For many problem drinkers - The only drink you have any control over is the first one… sounds like you need a period of abstinence to evaluate what you want to do.

This is where I need to begin. This is where I the most support is needed.

OP posts:
ThrivingIn2025ing · 12/08/2025 13:18

I can be honest with you as someone who doesn’t drink anything anymore, there isn’t anything I have found that feels the same. That said, I no longer have to deal with hangovers, shit sleep, shame, anxiety, fat stomach, health fears, no weekend, no money.

My mind is quiet, I don’t have to waste my energy thinking about alcohol or how much I’m drinking or is it too much or when is it ok to have another. That does bring a type of peace unlike any other.

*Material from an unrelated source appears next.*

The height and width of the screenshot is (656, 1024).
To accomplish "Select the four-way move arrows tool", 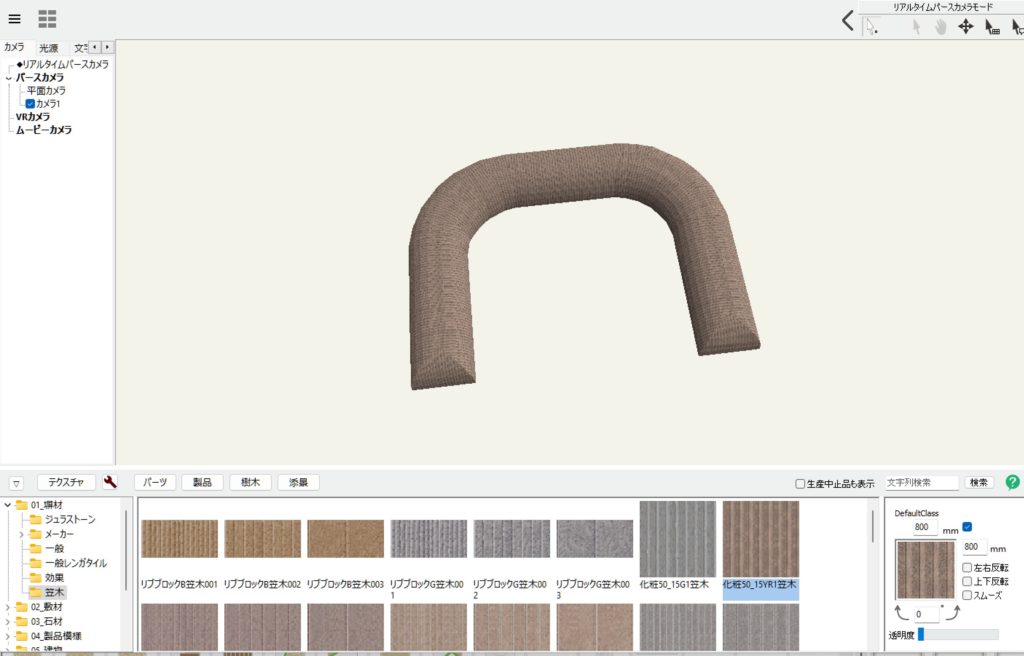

RescueMyself · 12/08/2025 13:47

ThrivingIn2025ing · 12/08/2025 13:18

I can be honest with you as someone who doesn’t drink anything anymore, there isn’t anything I have found that feels the same. That said, I no longer have to deal with hangovers, shit sleep, shame, anxiety, fat stomach, health fears, no weekend, no money.

My mind is quiet, I don’t have to waste my energy thinking about alcohol or how much I’m drinking or is it too much or when is it ok to have another. That does bring a type of peace unlike any other.

Edited

Ok, thank you for your honesty. I agree with you completely, as those are the exact reasons I have for not wanting to drink anymore.

I am so angry at the pub for allowing one of their pub goers to buy me heavier alcohol just to get me properly drunk (recently). I'm angry and ashamed at myself for lack of judgement. I had been having a great time until that happened and I fear that I could very well have landed up dead after it..

OP posts:
ThrivingIn2025ing · 12/08/2025 16:34

It’s so hard though isn't it because alcohol affects everyone differently and one night you can have x amount and be fine and the next time it completely knocks you out. Plus people seem happy drinking until they are not and by then it’s too late.

I have some horror stories to tell from my younger days and the shame is awful. I am so grateful that social media wasn’t around then. Gosh for people to have photos would horrify me.

All that being said, once you stop for a while you learn to forgive yourself and move on. Making good decisions more consistently really does make a difference.

benny77 · 14/08/2025 20:14

Hi OP

I am the same. My last bender was on Sunday and lasted until the Monday night. I speed up when drinking alcohol rather than slowing down.

I can go for months without any alcohol (did 5 months at the beginning of the year) but caved after a close family bereavement.

I think for people that binge the way we do, the only solution is to stop completely. I have no control after the 1st drink and never know how it will end.

I have always been like this since starting to drink as a teenager. I dread to think of the damage I’ve done to myself after 30 years of this behaviour.

I hope you’re feeling better.

lowkeygirl · 21/08/2025 14:14

Casual sex when you were too drunk to consent is rape, OP. And your update suggests the man was intentionally getting you drunk. You may or may not also have a drinking problem but if you were raped, drunk or not, it is not your fault.

Get help with the alcohol if you feel you need it, but also get rape counselling, because stopping drinking & processing trauma are both hard enough individually.